The vineyard seems to lend credence to the notion that the more grapevines struggle, the better the fruit. "We dug holes in the rock and planted with just a gallon of dirt," he says. "The vines just took off."

"We’ve got oak trees on the property that just soak up the nutrients, so we’ve had to plant the vines as far away from them as possible. Even so, the two rows nearest the trees ripen before the rest." Stanton says, "I got tired of watching good fruit burn up, so we started taking those grapes earlier. The wines we made from them are gold award winners."

Stanton has been trying to move Cerro Prieto’s vineyard closer to sustainable agriculture, with hopes of having an organic vineyard. His feeling though, is that he just won’t be able to move much closer than he is now.

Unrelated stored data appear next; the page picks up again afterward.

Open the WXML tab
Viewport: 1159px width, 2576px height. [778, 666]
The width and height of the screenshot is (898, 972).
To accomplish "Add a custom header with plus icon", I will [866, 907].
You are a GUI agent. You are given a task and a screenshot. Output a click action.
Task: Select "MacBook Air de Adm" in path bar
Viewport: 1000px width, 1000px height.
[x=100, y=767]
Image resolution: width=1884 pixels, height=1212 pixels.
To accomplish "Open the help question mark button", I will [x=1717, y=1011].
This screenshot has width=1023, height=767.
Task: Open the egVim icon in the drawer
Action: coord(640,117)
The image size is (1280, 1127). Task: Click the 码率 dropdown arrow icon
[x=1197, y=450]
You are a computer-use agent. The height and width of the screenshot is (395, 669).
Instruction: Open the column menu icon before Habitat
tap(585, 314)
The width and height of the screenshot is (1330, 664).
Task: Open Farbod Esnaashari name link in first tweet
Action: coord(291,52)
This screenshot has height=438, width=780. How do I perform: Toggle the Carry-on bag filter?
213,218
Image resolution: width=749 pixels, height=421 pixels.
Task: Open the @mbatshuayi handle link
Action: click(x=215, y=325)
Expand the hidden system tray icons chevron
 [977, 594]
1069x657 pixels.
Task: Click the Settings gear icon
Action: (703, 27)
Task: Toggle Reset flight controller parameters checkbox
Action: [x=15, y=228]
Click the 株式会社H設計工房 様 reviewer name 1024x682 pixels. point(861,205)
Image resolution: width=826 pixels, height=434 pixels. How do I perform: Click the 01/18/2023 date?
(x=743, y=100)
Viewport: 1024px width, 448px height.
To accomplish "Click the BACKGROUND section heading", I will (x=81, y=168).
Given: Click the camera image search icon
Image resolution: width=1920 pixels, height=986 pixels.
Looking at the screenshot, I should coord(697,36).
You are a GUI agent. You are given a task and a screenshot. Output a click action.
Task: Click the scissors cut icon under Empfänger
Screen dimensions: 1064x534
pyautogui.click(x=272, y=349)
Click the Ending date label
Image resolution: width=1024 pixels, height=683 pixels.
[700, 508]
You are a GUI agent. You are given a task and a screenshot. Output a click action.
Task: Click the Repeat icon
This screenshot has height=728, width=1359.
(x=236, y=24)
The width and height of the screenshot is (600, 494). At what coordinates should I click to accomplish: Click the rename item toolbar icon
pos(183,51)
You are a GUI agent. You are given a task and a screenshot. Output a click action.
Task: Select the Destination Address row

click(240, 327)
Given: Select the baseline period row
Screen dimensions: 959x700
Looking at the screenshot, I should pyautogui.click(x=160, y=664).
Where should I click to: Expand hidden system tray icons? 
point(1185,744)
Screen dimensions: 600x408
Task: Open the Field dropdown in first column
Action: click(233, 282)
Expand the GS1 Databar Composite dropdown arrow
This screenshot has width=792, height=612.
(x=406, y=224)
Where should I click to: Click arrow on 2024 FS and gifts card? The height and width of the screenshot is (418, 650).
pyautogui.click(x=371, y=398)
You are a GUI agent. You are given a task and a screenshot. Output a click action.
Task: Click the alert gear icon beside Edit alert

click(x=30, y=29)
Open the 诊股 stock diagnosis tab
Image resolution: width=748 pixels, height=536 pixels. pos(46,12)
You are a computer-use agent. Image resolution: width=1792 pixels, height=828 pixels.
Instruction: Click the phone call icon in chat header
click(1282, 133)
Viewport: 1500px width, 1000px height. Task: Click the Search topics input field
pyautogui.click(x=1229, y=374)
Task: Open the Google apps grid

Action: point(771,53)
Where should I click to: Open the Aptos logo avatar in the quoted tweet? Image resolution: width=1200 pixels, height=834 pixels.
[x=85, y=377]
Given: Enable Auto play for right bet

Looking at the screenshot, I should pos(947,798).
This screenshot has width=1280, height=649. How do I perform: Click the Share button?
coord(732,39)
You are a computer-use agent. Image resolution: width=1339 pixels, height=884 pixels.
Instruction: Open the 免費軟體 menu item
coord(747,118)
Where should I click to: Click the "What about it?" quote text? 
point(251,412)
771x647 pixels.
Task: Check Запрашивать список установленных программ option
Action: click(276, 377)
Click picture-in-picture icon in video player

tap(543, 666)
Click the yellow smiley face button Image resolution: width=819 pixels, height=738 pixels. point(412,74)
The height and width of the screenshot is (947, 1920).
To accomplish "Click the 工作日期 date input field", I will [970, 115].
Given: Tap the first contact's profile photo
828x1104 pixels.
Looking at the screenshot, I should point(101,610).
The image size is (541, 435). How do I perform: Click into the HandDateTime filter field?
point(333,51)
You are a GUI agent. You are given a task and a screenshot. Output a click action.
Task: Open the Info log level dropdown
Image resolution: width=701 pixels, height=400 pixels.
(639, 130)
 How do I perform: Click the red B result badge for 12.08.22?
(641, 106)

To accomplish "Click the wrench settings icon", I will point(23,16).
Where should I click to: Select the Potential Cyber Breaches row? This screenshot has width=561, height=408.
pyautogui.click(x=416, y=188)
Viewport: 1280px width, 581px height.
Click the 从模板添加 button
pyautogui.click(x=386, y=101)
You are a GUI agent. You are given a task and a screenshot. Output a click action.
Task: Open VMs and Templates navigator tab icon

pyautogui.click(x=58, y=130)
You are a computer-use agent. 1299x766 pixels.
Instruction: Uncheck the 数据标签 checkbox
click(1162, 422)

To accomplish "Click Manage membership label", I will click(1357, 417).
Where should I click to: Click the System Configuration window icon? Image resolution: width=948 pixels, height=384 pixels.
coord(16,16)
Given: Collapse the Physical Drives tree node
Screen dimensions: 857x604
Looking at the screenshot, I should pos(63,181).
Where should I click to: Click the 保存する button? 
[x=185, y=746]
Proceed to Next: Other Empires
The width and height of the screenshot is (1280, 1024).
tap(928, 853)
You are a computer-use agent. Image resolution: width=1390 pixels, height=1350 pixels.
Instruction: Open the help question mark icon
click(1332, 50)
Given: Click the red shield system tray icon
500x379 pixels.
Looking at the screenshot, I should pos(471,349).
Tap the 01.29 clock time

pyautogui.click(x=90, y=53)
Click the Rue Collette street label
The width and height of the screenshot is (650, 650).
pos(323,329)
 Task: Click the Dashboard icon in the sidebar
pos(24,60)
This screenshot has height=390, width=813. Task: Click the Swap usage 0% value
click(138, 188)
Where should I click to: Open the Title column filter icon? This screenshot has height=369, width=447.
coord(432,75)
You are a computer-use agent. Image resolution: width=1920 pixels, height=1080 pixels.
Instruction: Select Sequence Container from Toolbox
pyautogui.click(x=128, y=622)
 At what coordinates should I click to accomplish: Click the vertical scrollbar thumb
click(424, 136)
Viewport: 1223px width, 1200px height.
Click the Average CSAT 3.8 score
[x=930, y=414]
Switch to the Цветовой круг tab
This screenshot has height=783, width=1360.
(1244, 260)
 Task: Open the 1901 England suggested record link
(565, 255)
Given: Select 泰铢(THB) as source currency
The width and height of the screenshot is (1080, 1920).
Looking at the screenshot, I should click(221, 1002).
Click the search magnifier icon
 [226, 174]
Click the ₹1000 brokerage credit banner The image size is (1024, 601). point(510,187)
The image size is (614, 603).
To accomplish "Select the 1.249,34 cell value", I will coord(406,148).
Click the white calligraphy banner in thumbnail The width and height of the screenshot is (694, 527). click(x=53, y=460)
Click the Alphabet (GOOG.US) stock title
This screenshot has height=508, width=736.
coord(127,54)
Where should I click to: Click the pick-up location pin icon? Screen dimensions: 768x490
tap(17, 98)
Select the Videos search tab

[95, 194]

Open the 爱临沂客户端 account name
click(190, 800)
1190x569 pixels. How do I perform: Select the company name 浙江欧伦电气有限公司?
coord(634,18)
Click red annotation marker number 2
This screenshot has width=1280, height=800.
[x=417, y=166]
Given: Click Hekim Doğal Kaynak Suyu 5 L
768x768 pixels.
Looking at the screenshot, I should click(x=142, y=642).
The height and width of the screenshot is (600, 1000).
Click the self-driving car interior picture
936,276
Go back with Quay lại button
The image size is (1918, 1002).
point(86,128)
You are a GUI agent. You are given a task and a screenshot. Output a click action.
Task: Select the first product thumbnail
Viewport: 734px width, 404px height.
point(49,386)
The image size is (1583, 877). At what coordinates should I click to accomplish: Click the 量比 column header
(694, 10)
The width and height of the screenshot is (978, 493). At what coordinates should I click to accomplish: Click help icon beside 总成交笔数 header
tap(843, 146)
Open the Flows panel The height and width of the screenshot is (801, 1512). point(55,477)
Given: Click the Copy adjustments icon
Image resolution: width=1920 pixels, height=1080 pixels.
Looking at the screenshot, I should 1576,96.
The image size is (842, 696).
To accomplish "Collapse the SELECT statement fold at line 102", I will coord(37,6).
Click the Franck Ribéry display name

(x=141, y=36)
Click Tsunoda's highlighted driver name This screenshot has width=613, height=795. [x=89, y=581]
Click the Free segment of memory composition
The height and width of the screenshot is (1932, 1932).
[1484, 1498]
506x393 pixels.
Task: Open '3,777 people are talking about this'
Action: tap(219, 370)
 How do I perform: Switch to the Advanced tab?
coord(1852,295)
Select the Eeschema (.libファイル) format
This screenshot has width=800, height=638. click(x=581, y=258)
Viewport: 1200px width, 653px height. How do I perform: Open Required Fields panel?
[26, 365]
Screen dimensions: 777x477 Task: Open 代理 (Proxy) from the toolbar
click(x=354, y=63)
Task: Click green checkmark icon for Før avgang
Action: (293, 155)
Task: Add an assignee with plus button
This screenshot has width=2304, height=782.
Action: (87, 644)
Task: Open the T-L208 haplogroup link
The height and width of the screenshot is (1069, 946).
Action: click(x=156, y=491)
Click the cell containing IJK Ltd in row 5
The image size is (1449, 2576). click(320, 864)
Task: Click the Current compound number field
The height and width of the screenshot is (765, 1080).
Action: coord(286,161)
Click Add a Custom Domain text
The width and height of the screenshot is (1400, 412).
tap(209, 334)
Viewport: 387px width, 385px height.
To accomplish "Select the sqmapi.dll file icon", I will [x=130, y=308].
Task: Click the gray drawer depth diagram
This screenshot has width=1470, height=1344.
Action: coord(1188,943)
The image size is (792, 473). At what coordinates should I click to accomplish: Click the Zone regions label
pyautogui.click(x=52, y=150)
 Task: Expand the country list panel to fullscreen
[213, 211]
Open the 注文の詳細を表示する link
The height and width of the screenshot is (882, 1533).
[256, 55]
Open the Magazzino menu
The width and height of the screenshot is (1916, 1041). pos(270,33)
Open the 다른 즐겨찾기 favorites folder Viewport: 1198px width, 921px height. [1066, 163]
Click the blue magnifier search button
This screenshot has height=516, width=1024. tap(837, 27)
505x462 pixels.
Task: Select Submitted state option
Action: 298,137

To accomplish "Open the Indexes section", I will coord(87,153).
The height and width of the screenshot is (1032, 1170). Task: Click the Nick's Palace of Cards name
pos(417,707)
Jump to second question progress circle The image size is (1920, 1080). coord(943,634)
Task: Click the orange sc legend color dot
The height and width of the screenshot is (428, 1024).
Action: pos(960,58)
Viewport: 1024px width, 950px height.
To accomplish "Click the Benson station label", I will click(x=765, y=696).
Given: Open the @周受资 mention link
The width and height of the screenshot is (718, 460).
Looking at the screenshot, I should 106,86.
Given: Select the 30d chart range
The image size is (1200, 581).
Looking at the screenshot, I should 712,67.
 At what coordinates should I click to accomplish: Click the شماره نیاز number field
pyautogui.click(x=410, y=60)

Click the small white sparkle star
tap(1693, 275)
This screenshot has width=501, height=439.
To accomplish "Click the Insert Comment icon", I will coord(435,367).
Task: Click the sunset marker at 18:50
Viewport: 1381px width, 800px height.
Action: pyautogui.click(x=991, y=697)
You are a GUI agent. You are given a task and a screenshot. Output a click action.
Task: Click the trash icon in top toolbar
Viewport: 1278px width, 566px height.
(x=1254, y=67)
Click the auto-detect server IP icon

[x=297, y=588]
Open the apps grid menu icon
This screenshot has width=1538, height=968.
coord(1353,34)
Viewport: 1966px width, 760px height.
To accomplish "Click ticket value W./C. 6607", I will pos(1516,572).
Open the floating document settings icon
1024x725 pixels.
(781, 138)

Presently, 90% of weed control is done with hoes, not chemicals, and grapevine prunings are not burned, they are mulched. "That way, it doesn't foul the air, and it helps prevent erosion. I also use cover crops to help prevent erosion. We've decreased the use of fertilizers by 1/3 by growing clover around the vines. This helps put nitrogen back in the soil."

For varmint control Cerro Prieto uses traps, not poison, when possible. Owls and hawks also help keep the gopher population under control.

He says that although their use has been dramatically reduced, he still has to use some pesticide and herbicide, plus commercial fertilizer for the steep hillside vineyards. The valley vineyard uses organic fertilizers. "There are just some problems where pesticides are needed," he says. "We use the lowest concentration we can get by with, though, and try to stay as organic as possible."

Stanton sells 95% of his grapes, making wine from the remaining five percent. This means very low production, which in turn means he often sells out of his more popular wines.

His 2006 Merlot sold out quickly after garnering some international gold medals. "The ‘07 Merlot has Cabernet Sauvignon and Syrah in it," he explains. "It’s still 80% Merlot, but after tasting the blend, I had to go with it. It’s just great."

The 2006 Cerro Prieto Paso Bordo - a blend of Cabernet Sauvignon and Syrah - got high scores from critics and kudos from customers. The ‘07 Paso Bordo will be released on September 30th, 2010 - just in time for Stanton to pour it at Sunset Magazine’s Savor the Central Coast event at the end of September. His Pinot Noir won't be available until 2012. The story behind that particular grape is a bit of a sore spot for Stanton.

The magnitude 6.5 San Simeon earthquake in 2003 ran right through three acres of Pinot Noir grapes. What remained, he made into wine, then laid it down for five years. "It was hard to do, but it was worth it," he says. "It sold out very quickly." Last year, he had more bad luck with Mother Nature. "We were having pretty good weather when a really early hot spell brought a 117-degree day to the valley vineyard. All the Pinot and Sauvignon Blanc was ruined, so we'll have to wait a while for some Pinot. We should be able to make about 50 cases or so."

Stanton writes about the trials, tribulations and triumphs of growing grapes and making wine in the "
Larry’s Blog" portion of his website. There he is part folksy yarn-spinner and part wine scientist, a role which pretty much describes his real-life persona. It's an entertaining read, even if he hasn’t had a lot of time to devote to it lately. "Five problem acres have taken up a lot of my time," he says. Anyone who tries to write in their spare time can understand his problem.

Nevertheless, he has two more books in the works. One is a collection of stories from campfires around the world. The other is a medical malpractice novel he patterned after a case on which he helped deliver judgment some time ago.

Stanton was a doctor for 40 years - he actually still practices pro bono medicine - and began farming and ranching in 1977 with barley, safflower, walnuts, almonds and cattle. Grapes were planted in 1999 and commercial winemaking began in 2006. Last year was his first official bottling.